• Ausgewählter Text:

....

Ansonsten Jacke wie Hose. Die Hersteller unterscheiden sich ja nur vom Lüfter und evtl. durch werkseitige Übertaktung. Ansonsten ist und bleibt z.b. eine ATI4850 eine ATI4850, egal, ob sie nun von His, Gainward, MSI oder schlag mich tot ist. Der Lüfter ist also in erster Linie interessant.

Manche bieten auch noch eine Variante mit mehr Ram an. Hier musst du entscheiden, ob es Sinn macht. Eine 9500 GT z.b. mit 1 GB Ram ist Schwachsinn. Es gibt kaum Spiele, die mehr als 512 MB brauchen und wenn, dann müsstest du AA und AF dermaßen hochpfeifen, daß einer Mittelklasse-Karte eh die Puste ausgeht.

Du kannst für Wow auch diese hier nehmen:

http://geizhals.at/deutschland/a385243.html

Leise, super Lüfter, nicht viel langsamer als eine ATI4850 und für dein Vorhaben Wow bestens geeignet. Und billig ist sie auch, meiner Ansicht nach.

Hier noch ein Beispiel einer 4870:

http://geizhals.at/deutschland/a390405.html

Und welcher Anbieter am billigsten ist, daß sagen dir Suchmaschinen wie Geizhals.de


----------



## Falathrim (18. März 2009)

wowzocker30 schrieb:


> Hallo ich suche eine gute günstige Grafikkarte für WOW wo ich auf *die höchste auflösung* Spielen kann





> Ich spiele selber mit einer 4650 WoW auf vollen Einstellungen *in 1280x1024* und bei mir hat es keine FPS einbrüche.


Do you actually SEE your FAIL?



RoOniX schrieb:


> Naja zu denen gehörst du wohl auch
> 
> 
> Dieser Inhalt steht nur eingeloggten Mitgliedern zur Verfügung.


Denken - Recherchieren - Posten?




wowzocker30 schrieb:


> es gibt ja verschiedene hersteller von ati
> welcher ist da der beste und wo finde ich die Ati Radeon 4870 am billigsten





> Die Grafikkarte sollte in Der *Preisklasse bis 120 euro *kosten



120 Euro und Radeon HD4870 sind 2 nicht miteinander vereinbare Faktoren. Die HD4850 bekommst du für den Preis.

Also BITTE Leute, lest mal ein bischen den Thread -.-

@TE:
http://geizhals.at/deutschland/a345501.html
Wäre zum Beispiel eine gute Wahl. Übersteigt zwar dein Budget um 15 Euro, aber die Preise werden in den nächsten 2 Wochen wegen massiver Preissenkungen für Ati/AMD-Chips noch massiv fallen. So ist die HD4870 teilweise schon für 150 Euro zu haben (Sapphire allerdings, ein nicht empfehlenswerter Hersteller). Also noch ein bischen warten und dann günstige Karten abstauben ;D


----------



## Wagga (18. März 2009)

....

• Gegebene Angaben:
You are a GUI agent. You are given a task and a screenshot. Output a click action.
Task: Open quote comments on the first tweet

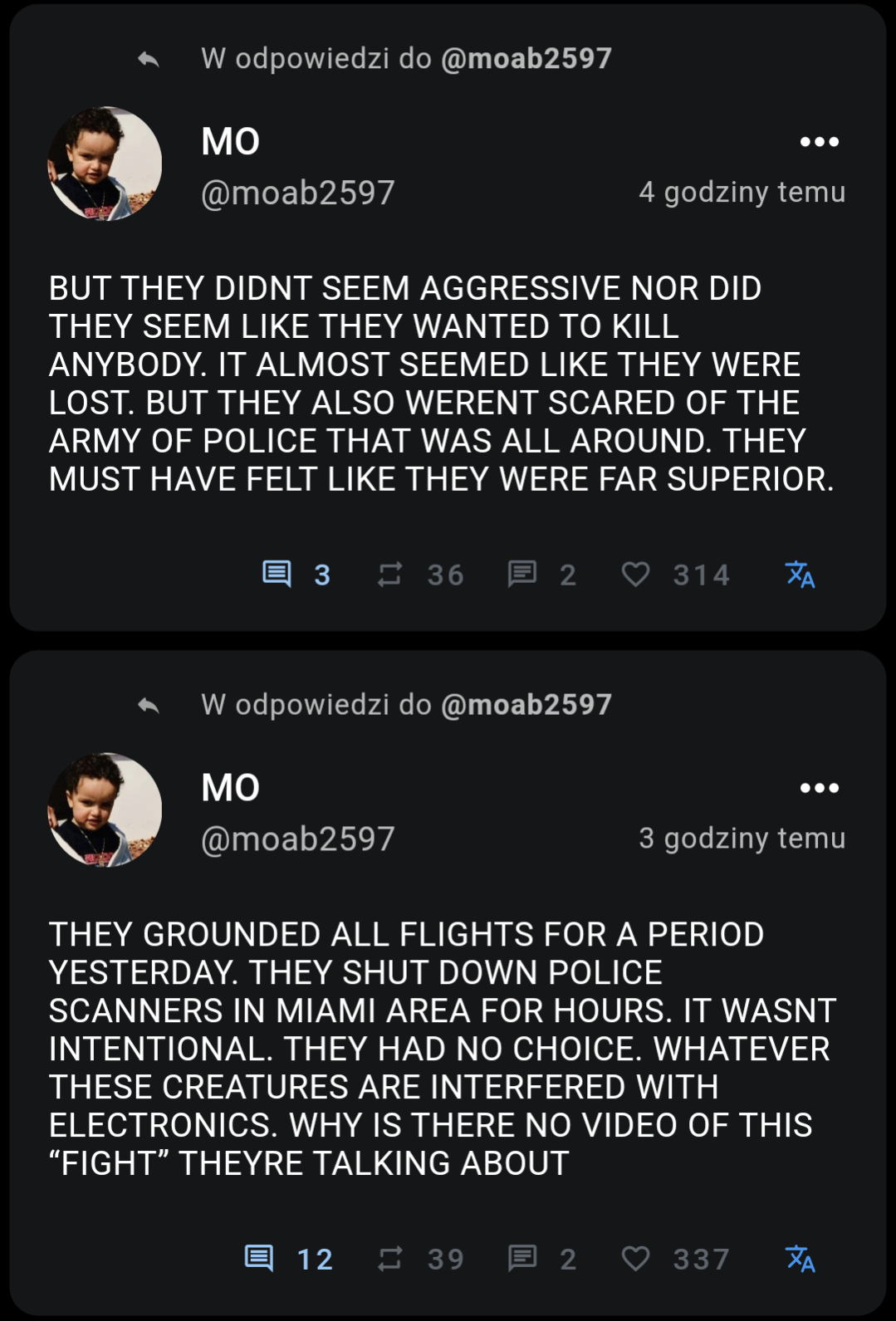(x=522, y=574)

....

• Arbeitsauftrag: Schreiben Sie die Forumsdiskussion über günstige Grafikkarten für WoW weiter.

• Lösung:
wowzocker30 schrieb:


> wobei ich immer ati hatte mich reizen die 3 karten kann mich nicht entscheiden
> 
> Gainward HD4670 HDMI Gefällt mir wegen den zahreichen anschlüßen
> Sapphire HD3870
> Gainward HD3870


Flossen weg von Sapphire!
Nimm lieber Gainward.


----------



## wowzocker30 (19. März 2009)

*Hallo ich will keinen neues Thema öffnen
suche auch eine gute günstige 

grafikarte von 80 - 150 euro
was ist besser
Ati oder Nvidia desweitern von 

welchen hersteller z.b. asus, club 3d usw.
habt ihr tipps*


----------



## Falathrim (19. März 2009)

wtf? Du bist der Threadersteller man o.0


----------



## Soramac (19. März 2009)

Hol dir die hier:

http://www.alternate.de/html/product/Grafi...0GT_XXX/292468/?

Die ich habe ich selbst auch, günstig und reicht vollkomm aus. Selbst Crysis auf Hohe Einstellungen läuft es flüssig.


----------



## Falathrim (19. März 2009)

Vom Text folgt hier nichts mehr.